Два года в Испании. 1937—1939 (Савич) - страница 9

Ни разу в жизни я не чувствовал такого ужаса, такого внезапного одиночества, такого холода в спине. У нас не было даже пистолета.

Возвращаемся к последнему патрулю. Несмотря на свою сдержанность, немец набрасывается на солдат с упреками. «А мы думали, вы знаете, куда едете. У вас пропуск, значит, едете по делу. А мы здесь, конечно, последние, дальше — фашисты…

Все это говорилось чистосердечно, с полным доверием к нам. Пропуск есть…

Среди ночи мы приехали в Сариньену. На улице стоял крестьянин. Ломаным языком я назвал данный нам адрес. Но шофер перегнулся через меня и спросил, не соблюдая военной тайны, где живут русские. Крестьянин тотчас показал на маленький домик.
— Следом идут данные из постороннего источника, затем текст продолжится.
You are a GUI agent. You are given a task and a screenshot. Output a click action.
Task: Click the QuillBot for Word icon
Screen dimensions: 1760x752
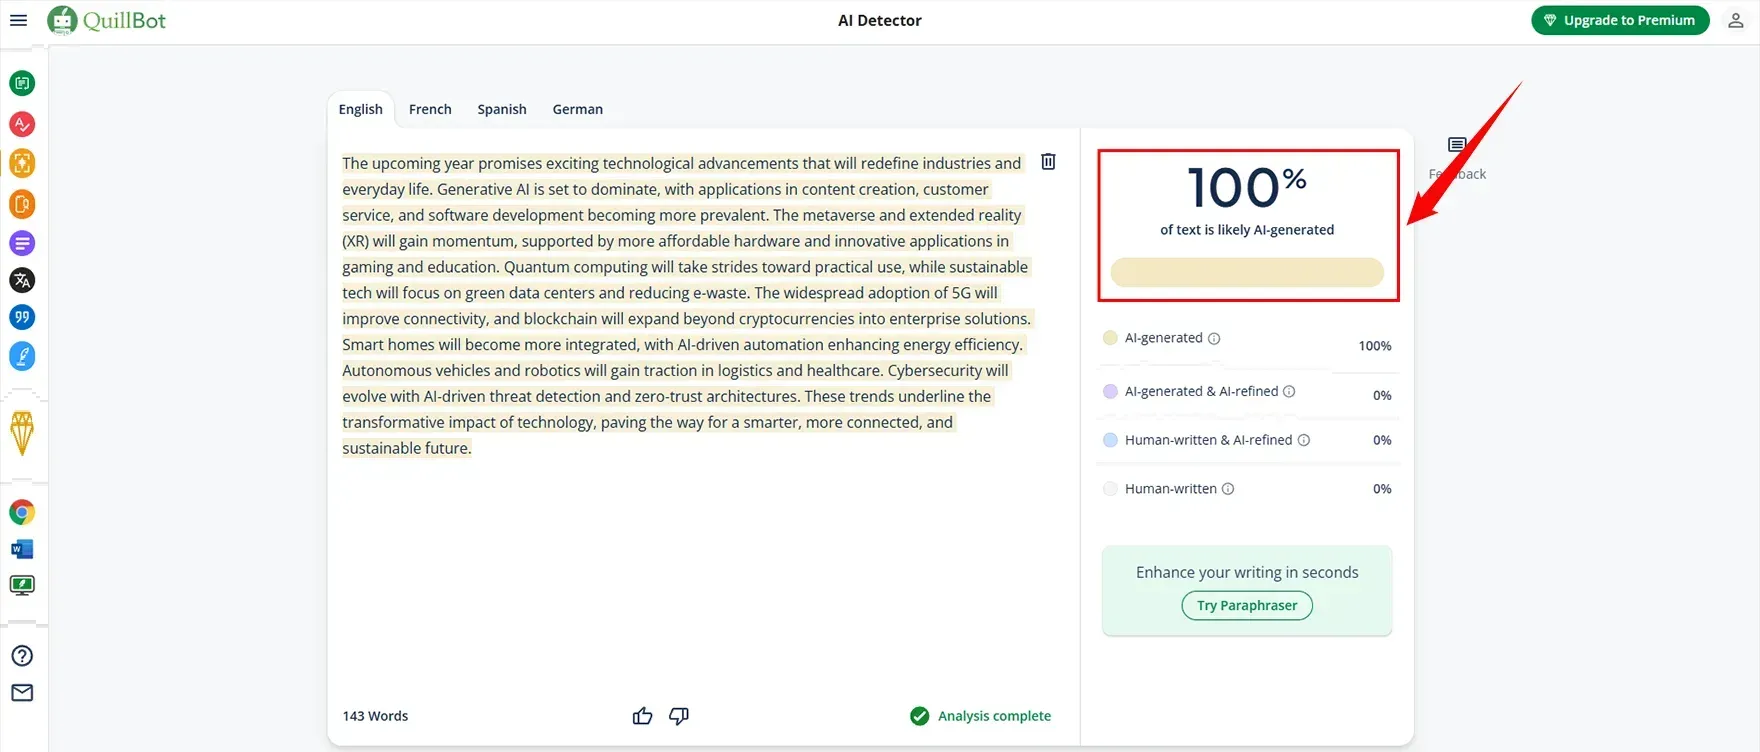tap(22, 549)
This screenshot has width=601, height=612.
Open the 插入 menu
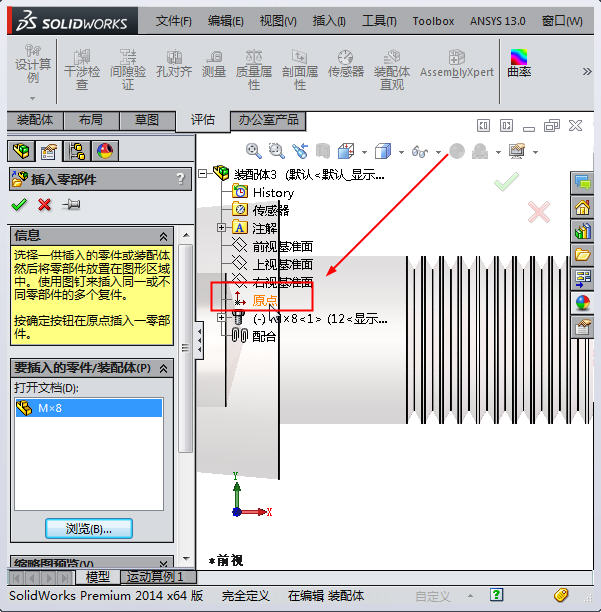329,20
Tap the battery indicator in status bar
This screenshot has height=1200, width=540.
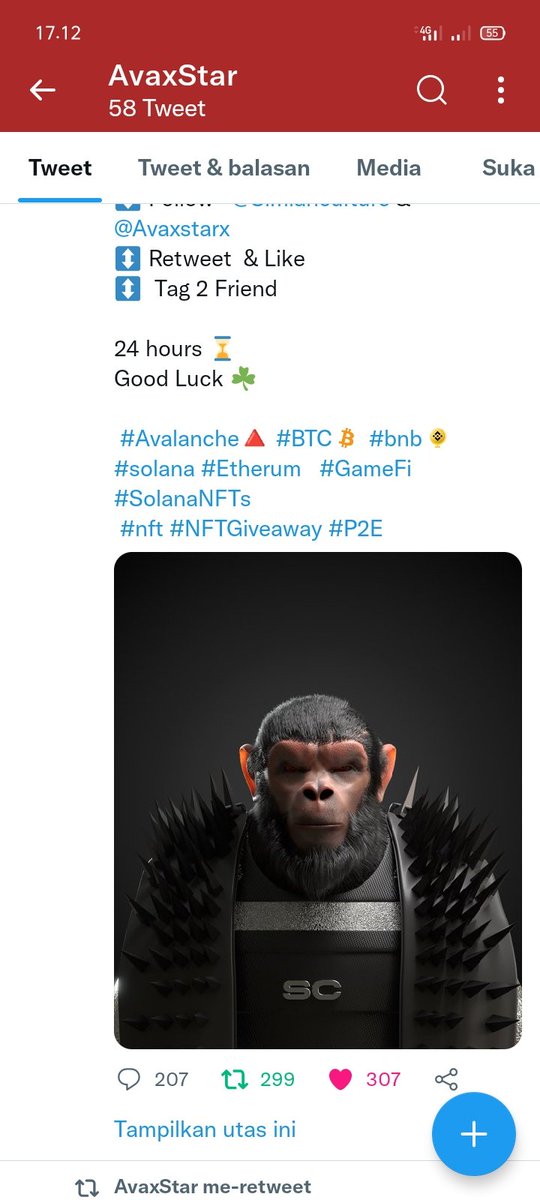click(491, 33)

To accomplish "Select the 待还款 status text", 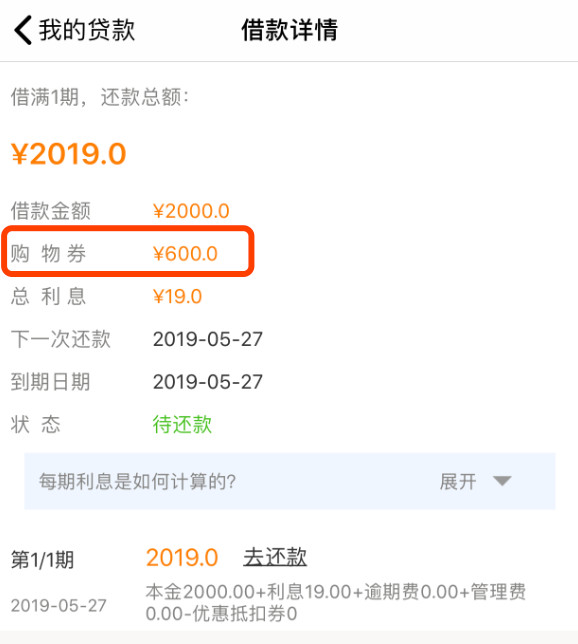I will [x=182, y=424].
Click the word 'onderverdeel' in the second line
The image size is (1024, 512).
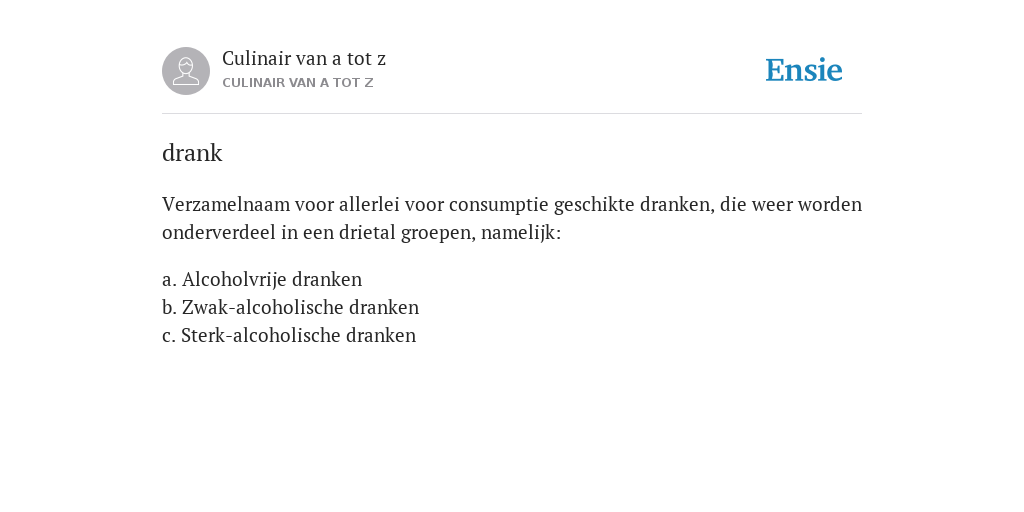219,233
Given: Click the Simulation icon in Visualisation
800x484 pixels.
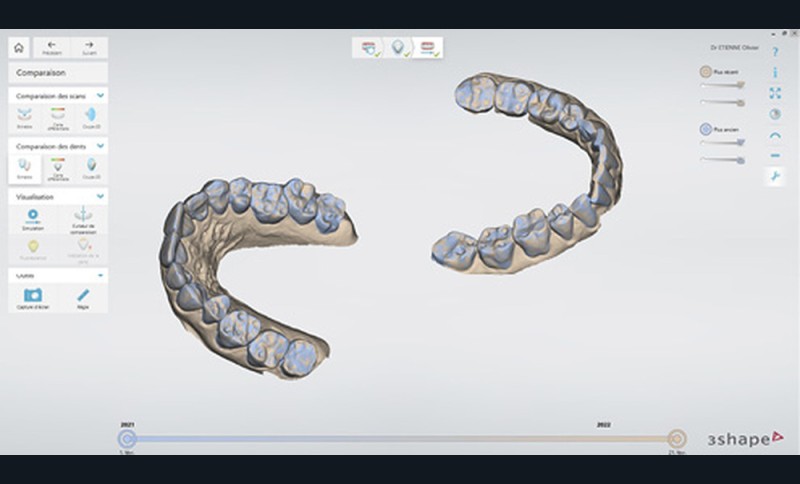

Здесь, в большой комнате, жили три наших советника и переводчик. Двое молодых, один, которого в Испании называли Фелипе, — пожилой. (Филипп Иванович Мотыкин, впоследствии генерал-майор.) Я извинился, что разбудил их.

— Да мы тут со скуки дохнем, а советских людей видим реже редкого. Есть хочешь? Ты откуда?

— От фашистов, — сказал я и рассказал, как мы искали Сариньену.

— Тебе повезло, что шофер — немец. Испанец покатил бы, не оглядываясь.

До рассвета мне рассказывали «обстановку». Так хотелось все объяснить свежему человеку, припомнить крупные и мелкие факты, порадоваться и пожаловаться. Впрочем, каждая жалоба неизменно прерывалась словами:

— А народ замечательный…

Иногда прибавляли:

— Необстрелянный еще, понимаешь, необстрелянный. Тут не Мадрид…

Наутро Фелипе посадил меня в свою машину и повез на фронт.

Седоватый, в очках, высокий, слегка сгорбленный, он носил военную форму без знаков различия. Но вид при этом у него был куда более подтянутый, чем у иных испанских офицеров. Он был военный, а они — переодетые штатские. Солдат или унтер-офицер царской армии, не помню, он служил в Красной Армии со дня ее основания.

Мы ехали лесом. Было еще рано, светило ласковое, не горячее, совсем «наше» солнце. Щебетали птицы.

— Я тебе покажу все как есть. Что можно писать, чего нельзя, я не знаю, это твое дело и начальства. Но начальству ты все расскажи непременно, ничего не скрывай. Пусть знают.

Сколько раз потом я слышал эти слова от наших людей! Как страстно хотели они, чтобы «начальство» знало всю правду, одну правду, ничего, кроме правды.

Я спросил, далеко ли до фронта. Фелипе молча показал на табличку, стоявшую на краю дороги. На ней было аккуратно выведено: «Опасно! На фронт!» И снизу: «1 клм». Мимо таблички по узкой просеке в гору поехал крестьянин. Повозку тащили два мула.

— Он едет на фронт? — наивно спросил я.

— Работать он едет. На свое поле, — буркнул Фелипе. — Когда еще упадет снаряд. Да и упадет ли. А пахать надо.